Old Woman, Young Woman

A written response to the reading of The Story of an Hour by Kate Chopin

We are ever entwined within the building of our own, widespread realities, if only to communicate our inner worlds outwardly with the distant reality we face-across from daily. I become; confused, every day, by the attempt to communicate, and to which ques received to decide upon towards action and reverie. Our story opens with the wraith of a beauty hidden and desirably unknown. She is cloistered but relenting, as news unfolds of the most catastrophic epiphany granting both freedom from life and in it, from which we are in unawares, gray, still, from ignorance-stillborn and unfolding. We feel for the young woman, the wraith, but can’t feel her sorrow from the words we read. Each word escapes into clarity, read with interest, but never known till sound escapes and is gotten, meantime her cries. Sobbing in joy, like an infant in sleep, we feel for her laughter so dare stop … think. Each word that she utters is coated and hollow, each utterance waivers and lands silence-screaming, the air unable to release, the thoughts contained fermenting into vaporous confusion between two worlds written.

On the second reading of The Story of an Hour, Mrs. Mallard’s joy throughout is witnessed by the play we endure. We are grown plummeting into darkness by it. The first reading was sane, by the same antonym-standards, allowing us to adhere to the cultural norms, to our standard response of witnessing our everyday.

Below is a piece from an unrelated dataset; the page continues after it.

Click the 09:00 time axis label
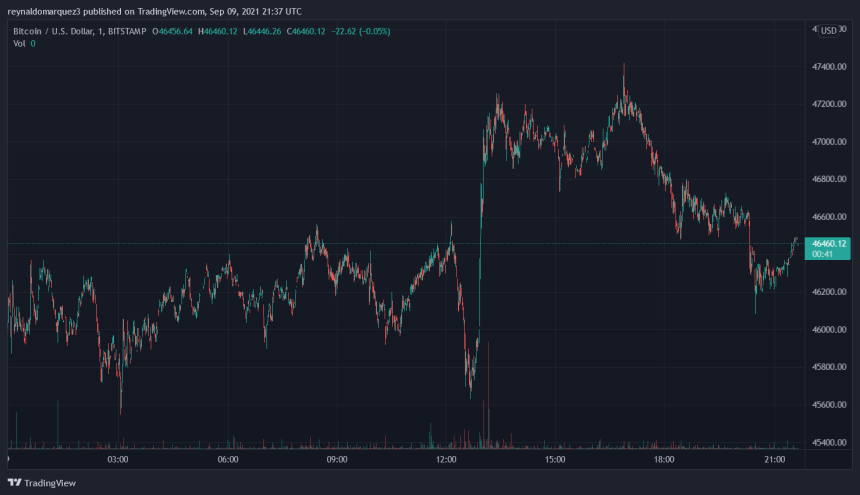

We allow for ourselves to be connected and communicating, as if we were all the same and that it was all part of the plan built for us to build again. We are falling down together, watching the sides of it as we descend. It all seems normal, as if grief was a gift, but the present is illusive and we fall more, fly lower, to seek what we find. And, by the third paragraph we are introduced to the old woman, the hag:

"She did not hear the story as many women have heard the same, with paralysed inability to accept its significance. She wept at once, with sudden wild abandonment, in her sister's arms. When the storm of grief had spent itself, she went away to her room alone."

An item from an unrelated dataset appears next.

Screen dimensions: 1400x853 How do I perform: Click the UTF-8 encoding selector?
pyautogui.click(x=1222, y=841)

But this is only wordplay, as what is revealed recedes into query, and back to the unknown. We feel for the woman, we feel for the hag, and she flips back once again to the wraith, the beauty, and inevitably invokes an apparition of the oppressed. Almost every line fine from here to there; the end, it invokes an expression of joy, and of relief. We see the hag, but feel for the wraith. We have become; we accept our fates and attempt to quantify it, to justify it, and then we lust after it. We want the reality we perceive, the place we see, to be real, to light up our way, and to become our beckoning self. It’s an act; the ambiguity is real, like the image of a young beauty with a hag hanging from her lapel. Near the end, when the image flips back, once again, she is caught in a quiver, the place between when the hag hovers, and the wraith repels. Inside the seam of this transformation, a scream is once again smoke. The message is, almost; but, the lines clear and are spoken well:

"She knew that she would weep again when she saw the kind, tender hands folded in death; the face that had never looked save with love upon her, fixed and gray and dead."

Is the face of the man dead, or was it the known face of love-dead?! Left to wonder, we descend even further, and the story ends with the real-world doctors claiming in bliss, ignorance of wishing, only: “the joy that kills.”